La Nssm dovrà pagare 80 mila dollari a Lee Chun-sik, unico sopravvissuto ai lavori forzati in un’acciaieria.  Lee ha oltre 90 anni ed ha assistito alla sentenza in sedia a rotelle. Shinzo Abe esprime contrarietà verso la sentenza.

Seoul (AsiaNews) – La Corte suprema ha ordinato a un’impresa giapponese dell’acciaio di ripagare i coreani per il lavoro forzato durante il tempo della guerra e prima.

Il Giappone ha governato con pugno di ferro sulla penisola coreana dal 1910 al 1945, soffocando la cultura locale e obbligando i locali ai lavori forzati o alla schiavitù sessuale.

La sentenza di oggi chiude una battaglia durata 21 anni da parte di 4 coreani contro la Nippon Steel & Sumitomo Metal (Nssm).

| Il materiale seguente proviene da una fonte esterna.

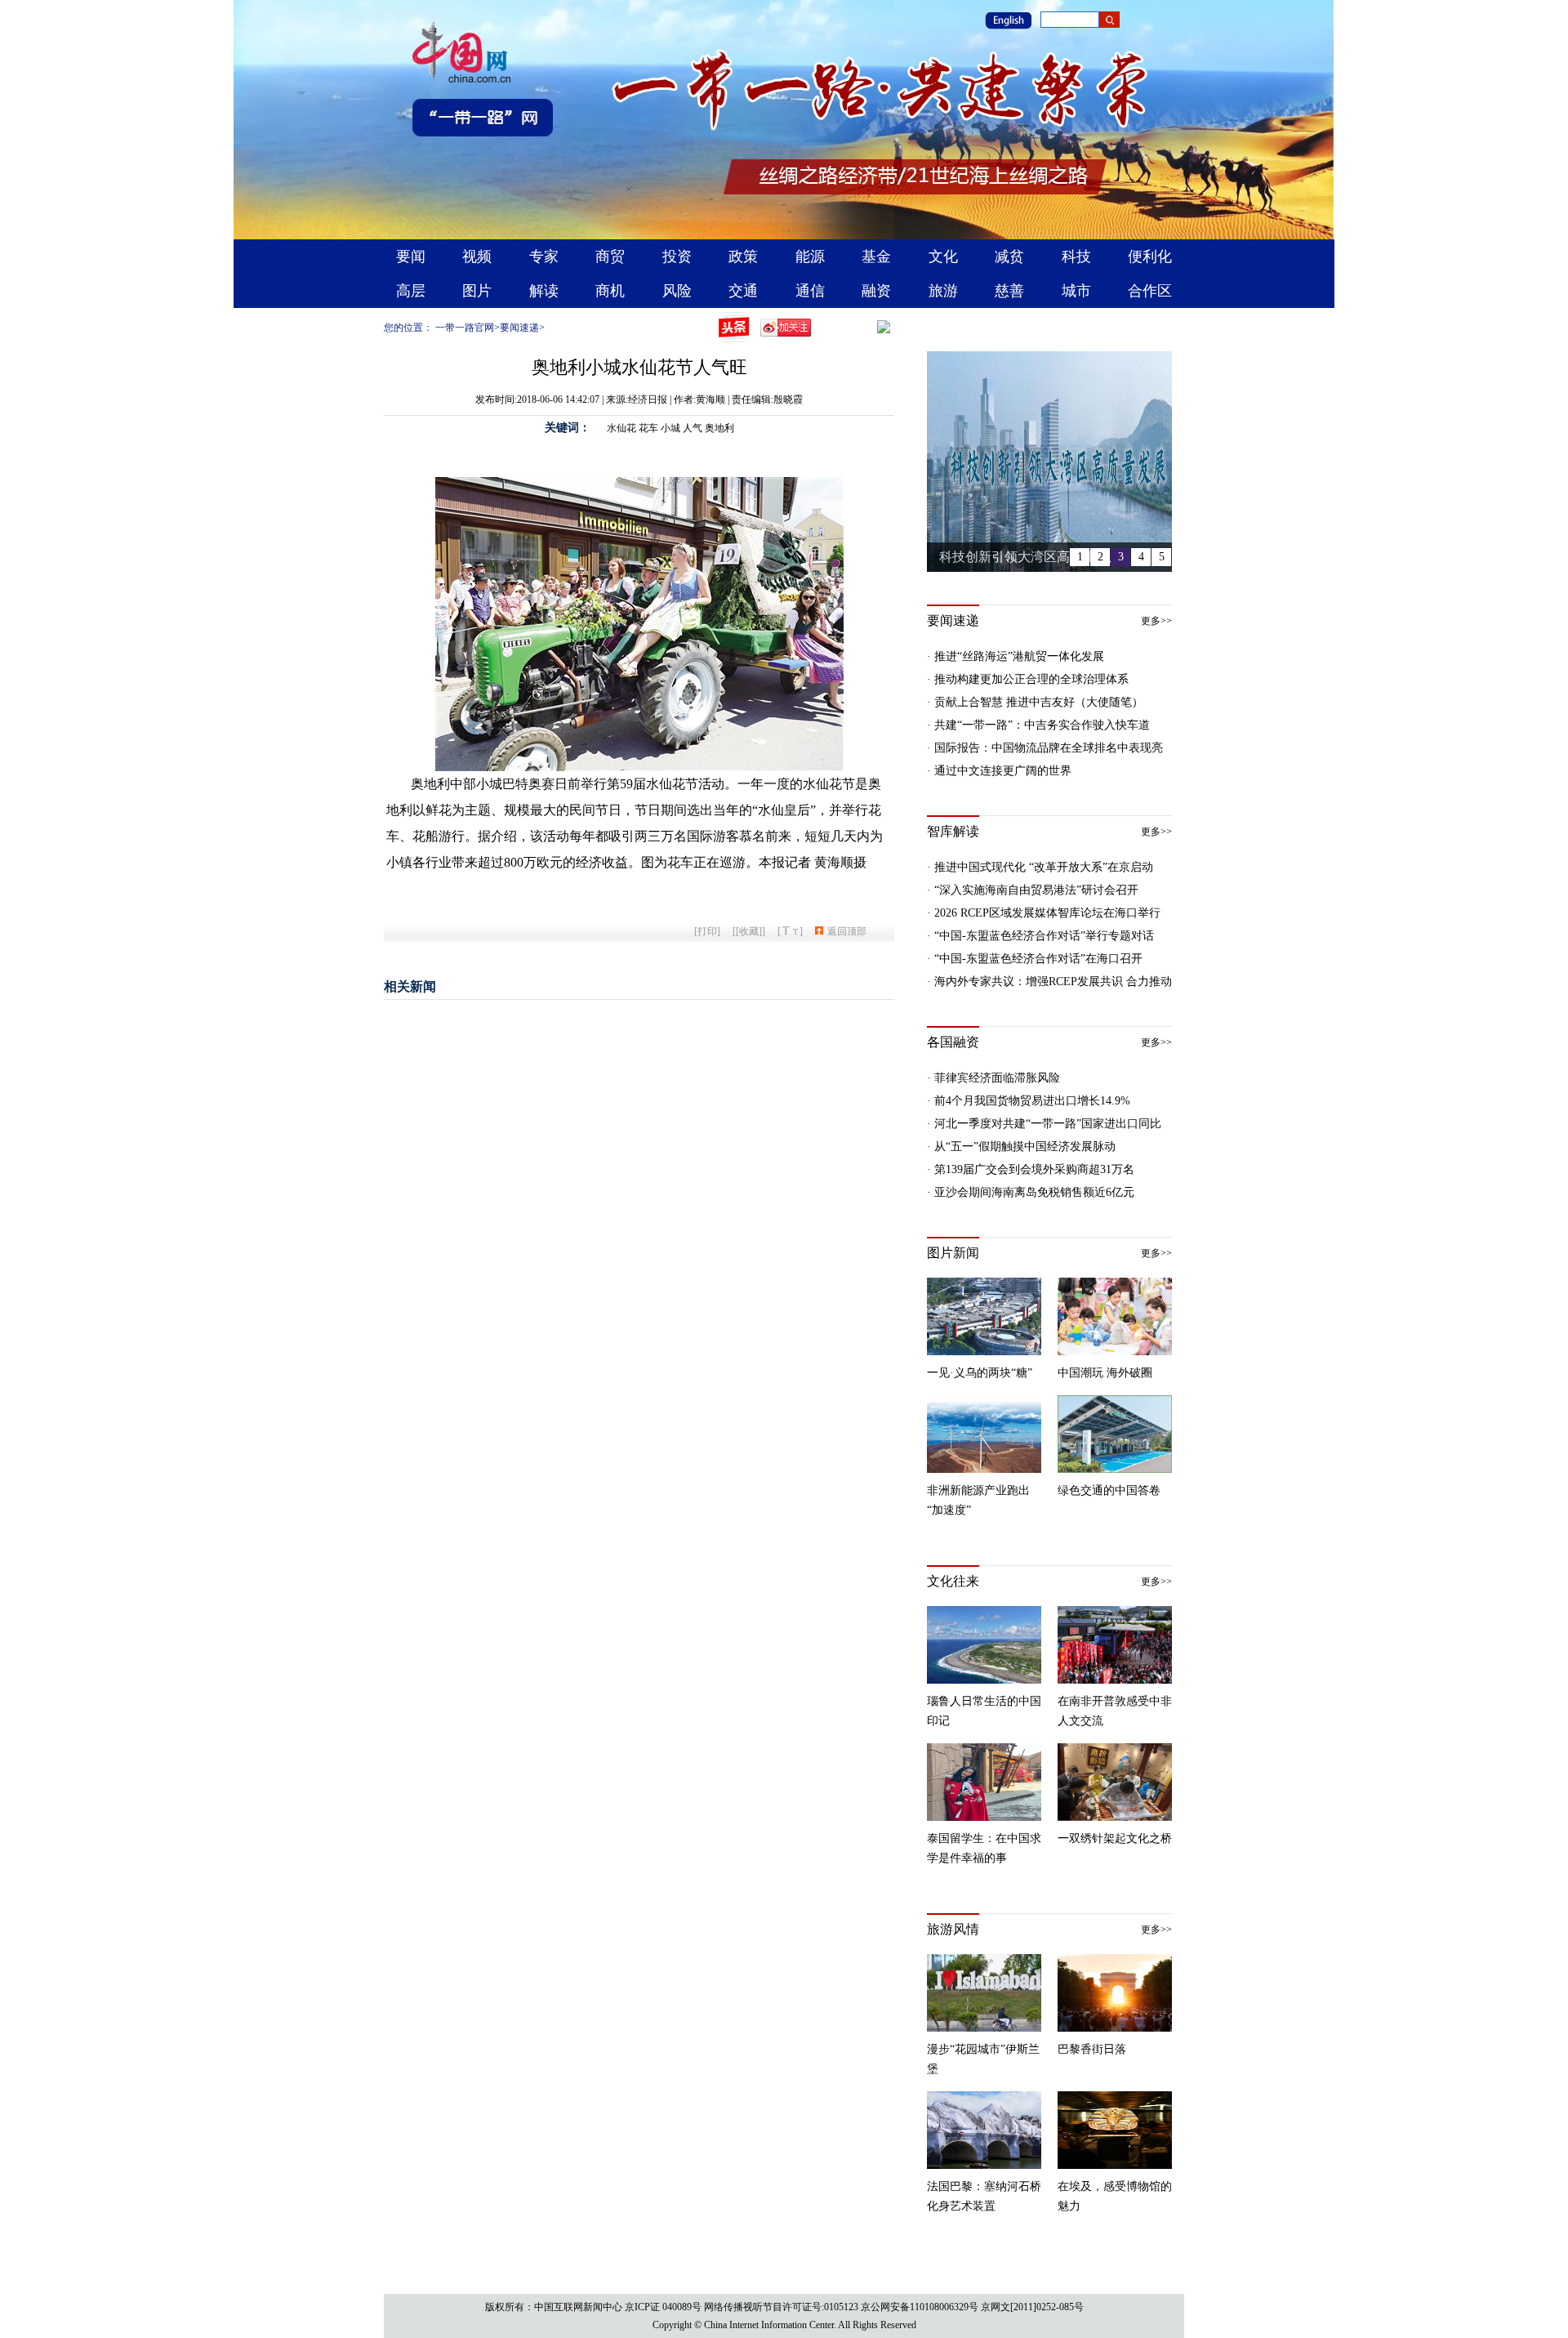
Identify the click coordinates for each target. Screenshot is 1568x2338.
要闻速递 (519, 327)
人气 (692, 428)
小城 (670, 428)
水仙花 (621, 428)
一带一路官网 (464, 327)
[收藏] (749, 931)
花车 (648, 428)
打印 (707, 931)
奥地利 (719, 428)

Secondo la Corte, la Nssm dovrebbe pagare 100 milioni di won (circa 88mila dollari Usa) a ognuno dei quattro accusatori che hanno iniziato la causa. Ma di essi solo uno è sopravvissuto, il sig. Lee Chun-sik, ora novantenne, che ha partecipato al processo seduto su una sedia a rotelle.

Due coreani avevano iniziato la causa in un tribunale giapponese nel 1997, chiedendo i danni e gli arretrati per il loro lavoro forzato in un’acciaieria, poi divenuta la Nssm.

I tribunali giapponesi hanno stabilito che essi non avevano alcun diritto, perché Tokyo aveva ottemperato ai suoi doveri di pagamento già nel 1965, quando stabilendo relazioni diplomatiche con Seoul, ha pagato 800 milioni di dollari al governo coreano.

Ma nel 2005 le vittime – compreso il sig. Lee – hanno lanciato una nuova azione legale in Corea del Sud, terminata con una sentenza della Corte suprema nel 2012. Quella di oggi è il verdetto finale, dopo l’appello della Nssm.

Dopo la sentenza, il premier giapponese Shinzo Abe e il suo ministro degli esteri, Taro Kono, hanno espresso la loro contrarietà.

Secondo dati ufficiali reperiti a Seoul, circa 780mila coreani sono stati ingaggiati in modo forzato come soldati e come lavoratori, senza contare le cosiddette donne-conforto, usate come prostitute per l’esercito nipponico.